何しろ、ティエラを救うためには包囲の中に飛び込まねばならないのだから。

結果においては何も変わりはしないだろうし、赤騎隊の全員が覚悟している。

しかし、言葉は交わせずとも、瞳を重ねずとも、同じ戦場に在るという事実だけがティエラ女王の心を救うだろう。

ならば、せめて一目だけでも女王と異人の軍団長に邂逅の時を与えて欲しいと願った。


しかし、ティエラの言葉はそのような願いを超越していた。

「クラトめ遅れおって、城に戻ったら問い詰めねばならんな」

先ほどまで聖者然として温和だった表情は、たちまち双眸に炎を宿した戦場の武人のものとなって下知を飛ばす。

「イオリア、ラエリア、全員に馬と武具の準備をさせよ、下馬したままで待機じゃ!」

『ははッ』

首を打ち身体を焼いてくれと言った悟りや儚さは微塵も感じさせず、丘の上での待機がむしろ体力を回復させたかのように、その身体からエナルダ特有の力を発散させた。

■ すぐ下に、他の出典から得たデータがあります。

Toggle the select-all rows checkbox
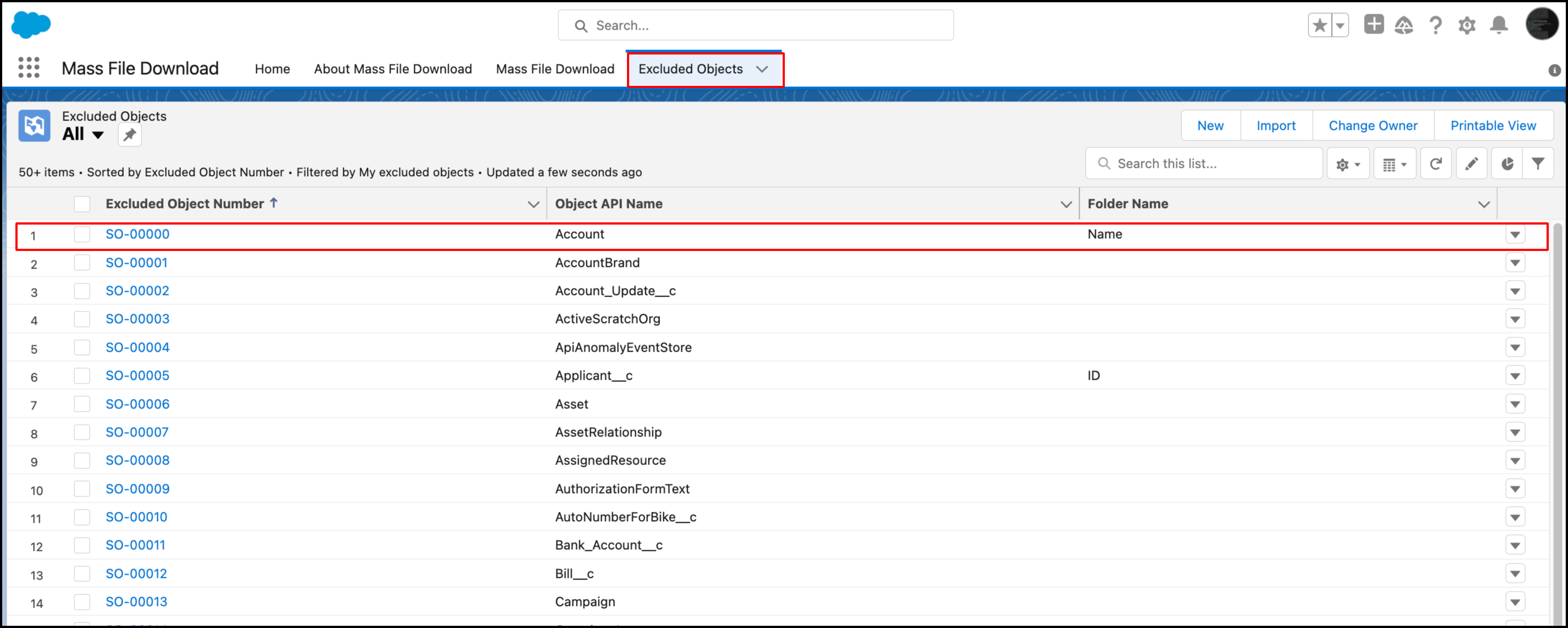 (81, 204)
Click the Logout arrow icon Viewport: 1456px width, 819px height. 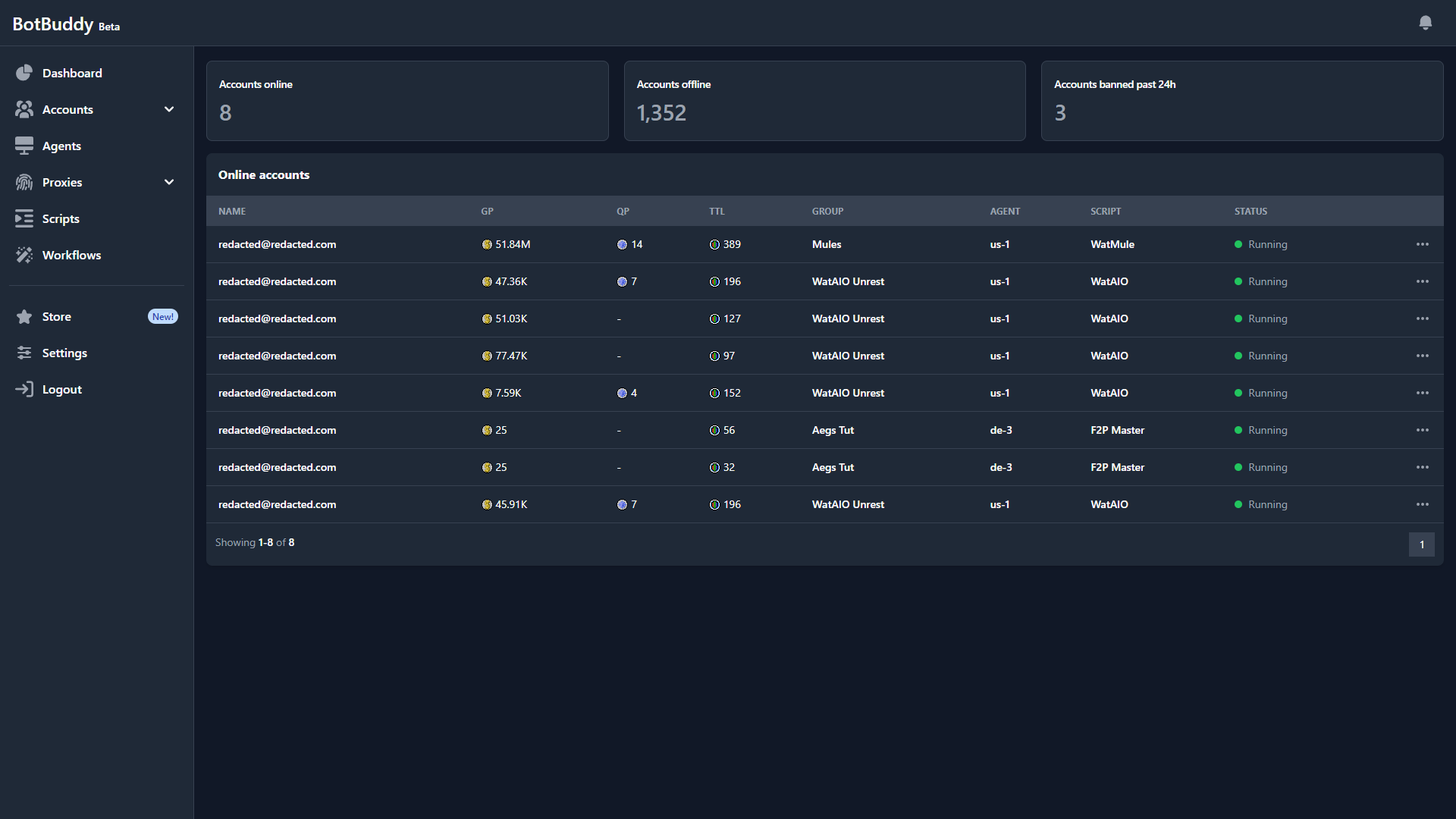(24, 389)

「ティエラ女王、サンプリオス軍より使者と思しき者が参ります」

「使者だと?」

「は、南側斜面に待機しております」

見れば、先頭の従者に続いて着飾った1騎、これが使者だろう。その後方で左右を守る騎馬は使者の印である青い旗を背に掲げている。更にその後ろからは1台の荷馬車が続く。

丘に上がる前に使者は馬を降り、慇懃に礼をとった。

直ちにティエラに使者の来訪が告げられた。